When we lose a memory, where does it go?
Inside the guts of a computer, the information is still there even if we can no longer activate it.
That must be why I’ve kept this decade-old Vaio laptop in storage for almost five years. Couldn’t bear to just toss it in the trash.
It holds days in Afghanistan, the United Arab Emirates, Egypt; hours working on airplane trays and wobbly desks; minutes Skyping across continents; seconds to tuck it smartly into a big purse.
Now: a warehouse in miniature.
But, like a warehouse, you need to know the paths and aisles to find what you need.
It’s there. When I open the Vaio, pull apart the layers and look into its guts, I feel it all again.
There’s a sticker on the top with the word for “computer” written in Arabic, a remnant of many hours studying that fluid and encrusted language.

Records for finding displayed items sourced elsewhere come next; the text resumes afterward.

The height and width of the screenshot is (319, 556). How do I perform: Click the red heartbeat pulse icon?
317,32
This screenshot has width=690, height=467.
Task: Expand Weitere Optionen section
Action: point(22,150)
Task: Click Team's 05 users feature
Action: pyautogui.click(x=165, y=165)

The power switch is circled with permanent marker and the word ON written next to it, a directive for a colleague still learning what a laptop was.
If only it were that simple for Afghans now.
The sandstorms. The haze that fell across our eyes and made time slow down, a veil of indelible impression.
They say that the dust that accumulates inside a computer becomes magnetized, and thereby connected to the actual operation of the computer. Although any techie will tell you this is an urban myth, it has the mysterious power of gut-level truth.
Isn’t the dust of Dubai a part of me even now, thousands of showers later? How could I function without it?
How does memory find its way back up to the surface?
Buried in the depths for years, it leaps back to life with the smallest impulse, knowing the route along a map we can’t perceive.
We live in memory.
We eat its remnants, even as we kill the seed.
Weeds grow.
We survive.
[For an explanation of how these photos were shot, see this post. I now call this technique hypermacro.]
Today’s penny is from 2005, which may or may not be the year I bought the Vaio. But it is the year I most associate with this laptop.